In a 14 May Mining Weekly article, Dr. Ian Haddon of the MSA Group pointed to the opportunities that Zambia’s mineral wealth presents to all stakeholders. If Government and the mining companies invested in Zambia can reach consensus on how mines should operate and how they should be taxed, the “revenue-generating opportunity” for explorers, producers, mining service providers, and Government will be enormous, he said.
Consistency in applying mining policies is key, emphasised Dr.
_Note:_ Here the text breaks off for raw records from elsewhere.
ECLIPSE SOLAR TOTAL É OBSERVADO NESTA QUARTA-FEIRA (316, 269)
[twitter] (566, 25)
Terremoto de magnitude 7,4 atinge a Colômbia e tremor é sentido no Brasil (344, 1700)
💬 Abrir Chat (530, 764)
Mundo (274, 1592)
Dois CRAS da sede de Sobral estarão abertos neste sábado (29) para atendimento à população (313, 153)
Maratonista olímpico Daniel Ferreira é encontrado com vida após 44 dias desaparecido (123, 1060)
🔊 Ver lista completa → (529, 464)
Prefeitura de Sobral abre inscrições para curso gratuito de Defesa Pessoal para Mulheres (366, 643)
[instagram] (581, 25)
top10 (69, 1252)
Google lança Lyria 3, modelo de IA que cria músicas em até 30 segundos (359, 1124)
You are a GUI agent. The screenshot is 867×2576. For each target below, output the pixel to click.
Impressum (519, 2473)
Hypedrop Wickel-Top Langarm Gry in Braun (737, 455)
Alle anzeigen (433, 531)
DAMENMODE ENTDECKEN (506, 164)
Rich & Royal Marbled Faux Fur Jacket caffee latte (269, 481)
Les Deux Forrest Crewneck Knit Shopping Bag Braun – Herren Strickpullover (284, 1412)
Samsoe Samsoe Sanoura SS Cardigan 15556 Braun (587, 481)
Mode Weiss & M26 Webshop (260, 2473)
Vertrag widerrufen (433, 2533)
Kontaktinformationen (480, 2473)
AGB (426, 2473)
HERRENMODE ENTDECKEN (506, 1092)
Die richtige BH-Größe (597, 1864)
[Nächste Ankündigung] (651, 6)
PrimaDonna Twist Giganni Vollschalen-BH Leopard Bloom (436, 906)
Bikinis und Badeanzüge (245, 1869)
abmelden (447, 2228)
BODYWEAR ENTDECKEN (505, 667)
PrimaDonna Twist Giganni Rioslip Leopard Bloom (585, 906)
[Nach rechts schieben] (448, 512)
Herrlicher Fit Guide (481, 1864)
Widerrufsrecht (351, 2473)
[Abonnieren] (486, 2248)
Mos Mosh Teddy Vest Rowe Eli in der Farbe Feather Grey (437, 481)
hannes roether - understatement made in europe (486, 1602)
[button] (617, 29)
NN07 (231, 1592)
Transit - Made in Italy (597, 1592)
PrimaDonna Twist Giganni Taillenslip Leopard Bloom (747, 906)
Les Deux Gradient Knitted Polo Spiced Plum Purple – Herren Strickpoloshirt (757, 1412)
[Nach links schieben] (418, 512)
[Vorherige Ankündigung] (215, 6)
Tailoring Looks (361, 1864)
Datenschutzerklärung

Haddon, adding that the mining sector accounts for 75% of Zambia’s total exports, approximately 28% of Government revenue, and also makes up about 14% of the country’s Gross Domestic Product (GDP).
Commenting on the company’s record-breaking year for copper production, Philip Pascall, FQM’s chairperson and CEO told Mining Weekly separately: “[The year] 2020 was a very challenging and unprecedented year as a result of the Covid-19 pandemic. Despite the challenges (…) Sentinel performed exceptionally well.”
Kalumbila-based Sentinel mine’s copper production in 2020 amounted to 251,216 tonnes, representing a 14% increase from 2019. Indeed, statistics show that Zambia’s overall copper production beat records last year too, with Mines Minister Richard Musukwa calling the 882,061 tonnes of copper produced (up 10.8% from 2019), a “historical high” for Zambia. Over 53% of Zambia’s national copper production came from Northwestern Province’s FQM-run Sentinel and Kansanshi mines.
If Government and the mining companies invested in Zambia can reach consensus on how mines should operate and how they should be taxed, the “revenue-generating opportunity” will be enormous.
Mining Weekly’s reportage is evidence that the international community is sitting up and taking notice of Zambia – and, this time, for the right reasons. With the country’s mining sector focused on copper, surging demand for the red metal coupled with sky-rocketing prices may seem like an express route out of what some have called an economic hole. But Dr. Haddon warns of the risks of short-term thinking.
“Where increasing risk and uncertainty coincide with shrinking margins, investment in exploration and mine development will dry up, and investors will move their attention to countries where there is a lower perceived risk, and better returns. This scenario has been playing out in Zambia.”
Dr. Haddon emphasises the importance of regulatory and political certainty in attracting – and retaining – a stable, trust-based relationship with miners, investors, lenders and off-takers. Mining is a “long-term game”, he emphasises. Is Zambia ready to play it?